A mí me acompañaron poemas en momentos oscuros y en eventos traumáticos, pero también en grandes alegrías. La poesía me llevó también a conocer amigos cuyo paso por mi vida atesoro. 

El día que un tráiler me pasó por encima y estuvo a punto de despedazarme hace seis años, lo viví inmerso en poesía. Mi mente y mi voz se aferraban a ella cuando esperaba la ambulancia, tirado en el Periférico, cuando los paramédicos me llevaban al hospital y en las horas de vigilancia médica ante un pronóstico fatídico. Yo no me sentía angustiado. Sentía el amor y el apoyo de mi familia, de mis amigos, de mis compañeros, de gente que casi ni conocía. Pero envolviendo todo, estaba la poesía. En voz baja y en mi mente repetía los poemas que me había ido aprendiendo con los años y las palabras me daban tranquilidad. Eran mi tabla de náufrago. 

Y creo que la poesía nos puede salvar ahora en este naufragio de país que vivimos. Nos puede hermanar y nos puede dar fuerzas, nos puede ayudar a cuestionarnos y a abolir la demagogia, desterrar la negligencia y la indiferencia. No es que la poesía tenga un propósito, pero son efectos secundarios que llegan a tener la actitud de admirar la vida de las palabras. Una disposición a escuchar el elíxir de las voces de tantas personas que nos anteceden y que nos rodean.
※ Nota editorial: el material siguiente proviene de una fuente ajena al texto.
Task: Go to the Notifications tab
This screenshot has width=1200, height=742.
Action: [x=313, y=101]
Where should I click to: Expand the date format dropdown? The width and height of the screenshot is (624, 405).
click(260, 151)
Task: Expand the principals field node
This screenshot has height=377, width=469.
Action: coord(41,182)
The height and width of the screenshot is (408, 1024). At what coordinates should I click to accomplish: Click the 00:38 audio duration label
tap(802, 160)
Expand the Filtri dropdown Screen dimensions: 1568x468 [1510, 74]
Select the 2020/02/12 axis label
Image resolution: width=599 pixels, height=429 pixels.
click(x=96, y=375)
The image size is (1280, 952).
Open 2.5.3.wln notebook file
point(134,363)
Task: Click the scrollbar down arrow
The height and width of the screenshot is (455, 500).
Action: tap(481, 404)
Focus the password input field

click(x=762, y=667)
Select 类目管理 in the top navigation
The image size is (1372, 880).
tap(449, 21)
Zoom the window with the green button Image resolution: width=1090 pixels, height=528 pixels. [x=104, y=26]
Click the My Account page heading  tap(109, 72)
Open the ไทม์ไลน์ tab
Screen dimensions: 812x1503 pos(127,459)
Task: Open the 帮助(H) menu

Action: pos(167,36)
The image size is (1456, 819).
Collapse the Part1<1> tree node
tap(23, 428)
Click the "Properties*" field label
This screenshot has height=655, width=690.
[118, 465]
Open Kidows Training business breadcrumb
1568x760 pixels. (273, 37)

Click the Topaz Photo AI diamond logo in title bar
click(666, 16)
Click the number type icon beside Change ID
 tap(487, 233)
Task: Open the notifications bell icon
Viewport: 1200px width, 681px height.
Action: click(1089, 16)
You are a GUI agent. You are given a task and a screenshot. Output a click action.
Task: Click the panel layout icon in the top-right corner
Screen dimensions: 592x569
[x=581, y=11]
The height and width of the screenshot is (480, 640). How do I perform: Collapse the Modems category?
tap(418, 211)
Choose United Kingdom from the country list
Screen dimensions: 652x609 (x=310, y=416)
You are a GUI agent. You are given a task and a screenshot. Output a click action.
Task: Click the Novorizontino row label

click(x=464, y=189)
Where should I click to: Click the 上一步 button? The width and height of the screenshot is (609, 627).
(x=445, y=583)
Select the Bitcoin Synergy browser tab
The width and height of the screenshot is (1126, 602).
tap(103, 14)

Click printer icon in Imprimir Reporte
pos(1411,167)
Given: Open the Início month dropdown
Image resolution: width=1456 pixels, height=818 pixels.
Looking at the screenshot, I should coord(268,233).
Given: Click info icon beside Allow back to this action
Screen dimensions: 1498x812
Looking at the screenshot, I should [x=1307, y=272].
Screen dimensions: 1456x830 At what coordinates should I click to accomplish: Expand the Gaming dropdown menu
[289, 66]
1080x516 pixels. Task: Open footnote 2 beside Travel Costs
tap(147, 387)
Y también las voces de las ideas y de las emociones, que en el mundo de la poesía tienen vida propia. 

Hay momentos de injusticia y de represión que provocan de una manera especial a la poesía y estamos en una coyuntura de putrefacción que también la azuza, un poco como los movimientos impredecibles y fascinantes de un enjambre de moscas, su sinfonía de zumbidos, un mecanismo de la naturaleza para nombrar lo espeluznante de una pila de cadáveres destazados en esta tierra de fosas clandestinas que los gobernantes se niegan a nombrar porque importan más el dinero y el poder. Probablemente es una comparación grotesca, pero es lo que esta serie de ideas me ha llevado a evocar. 

No sé si haya mucho de poético en el reguetón, pero seguro que lo hay en las reflexiones de las señoras que hablan de lo cara que está la carne para preparar el menudo que le hubiera gustado a un hijo desaparecido; en la nostalgia de una persona que ha perdido su hogar, su televisión, su colección de peluches en la inundación del año pasado y del miedo que le da que vuelva a ocurrir. 

Ese tipo de recovecos que toman las palabras en su camino son los que a veces uno pasa por alto y que de veras hacen vibrar las fibras más profundas del espíritu, cuando uno está dispuesto a vivirlas desde una mirada distinta.